**Tasks to complete:**
A. Please say whether each statement below agrees with the article on National Public School, Chennai. Answer (i), (ii) and (iii) with yes or no, and quote the words from the article that decide each one. (i) The school started out in a rented building on Avvai Shanmugam road. (ii) The school was affiliated to the CBSE in 1970. (iii) The computer lab has more than 40 laptops.
B. According to the article on National Public School, Chennai, about how many students are in each section?
C. Pick up the article on National Public School, Chennai from its last sentence and continue it.

Location
- Chennai, Tamil Nadu India 13°03′01″N 80°15′29″E﻿ / ﻿13.050139°N 80.258171°E

Information
- Type: Private School
- Motto: Reach out, Reach high, Reach beyond and Knowledge is Power
- Established: 1970
- Principal: B Sujatha
- Enrollment: 1300
- Website: www.npschennai.com

= National Public School, Chennai =

National Public School (NPS), in Gopalapuram, Chennai, India, is run by the Citizens Education Society. It was founded in 1970 by KP Gopalkrishna and is run by National Education Trust. It is affiliated to the CBSE.

==The School==
National Public School began as the National English School in a rented building on Avvai Shanmugam road in Gopalapuram. Now it is located in a sprawling campus on the same road. It was affiliated to the CBSE in 1972 and has 1300 students and 70 teachers.
The school has an auditorium, play grounds, library, air-conditioned classrooms, science lab and a computer lab with over 40 laptops.

==Academics==
The school has classes from KG-1 to 12. Each standard comprises three sections and each section has approximately 35 students. Students are given grades based on their scores in individual subjects.

Students can choose between Tamil, Hindi, Sanskrit and to study as Second Language and Third Language in classes 5 to 8. The school offers Science, Biology, Computer Science, Humanities and Commerce stream to students in classes 11 and 12.

**Input data:**
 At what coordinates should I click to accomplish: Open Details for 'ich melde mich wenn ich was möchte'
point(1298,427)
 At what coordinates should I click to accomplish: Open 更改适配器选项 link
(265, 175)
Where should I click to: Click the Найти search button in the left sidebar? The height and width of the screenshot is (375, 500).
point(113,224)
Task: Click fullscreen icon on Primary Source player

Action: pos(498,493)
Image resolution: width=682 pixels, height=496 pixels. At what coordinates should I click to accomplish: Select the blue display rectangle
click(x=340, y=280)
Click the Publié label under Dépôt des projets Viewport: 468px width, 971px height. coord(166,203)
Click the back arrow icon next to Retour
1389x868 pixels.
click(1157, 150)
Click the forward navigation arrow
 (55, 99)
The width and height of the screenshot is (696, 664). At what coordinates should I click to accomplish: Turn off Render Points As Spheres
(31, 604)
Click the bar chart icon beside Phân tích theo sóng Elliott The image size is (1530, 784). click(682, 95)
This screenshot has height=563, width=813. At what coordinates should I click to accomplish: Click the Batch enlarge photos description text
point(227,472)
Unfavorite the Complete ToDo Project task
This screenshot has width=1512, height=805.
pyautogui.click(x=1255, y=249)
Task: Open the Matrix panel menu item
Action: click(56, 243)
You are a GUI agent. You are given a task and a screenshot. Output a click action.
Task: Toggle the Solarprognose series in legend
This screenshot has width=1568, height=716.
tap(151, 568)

**Answer set:**
A.
(i) Yes: "began as the National English School in a rented building on Avvai Shanmugam road in Gopalapuram"
(ii) No: "It was affiliated to the CBSE in 1972"
(iii) Yes: "a computer lab with over 40 laptops"

B. Each section has approximately 35 students.

C.
==Houses==
Students are placed into four houses upon admission:
- Brilliance - Orange flag
- Eminence - Maroon flag
- Excellence - Light Blue flag
- Radiance - Purple flag

The houses are identified by the colour of the flag. The houses are awarded points based on their performance in extra-curricular activities - especially Running (track).

==Extra-curricular activities==
Students have won awards in fields such as elocution, music (Carnatic, devotional and folk), dance and sports. The school has won the rolling trophy many times in the Students Book Fair.

The school has won prizes in Quizzes including ESPN Quiz and Young World Quiz.

NPS has a cultural event called Impressionz which is organised by the school students for other students in the city. It was started in 2000 as Blossom 2K and has attracted students from many schools of Chennai. In 2009 the event's name was changed to Impressionz by students.

The school encourages students to participate in sports activities. S. Shrikrishna of the school won the sub-junior Billiards Nationals titles in 2017.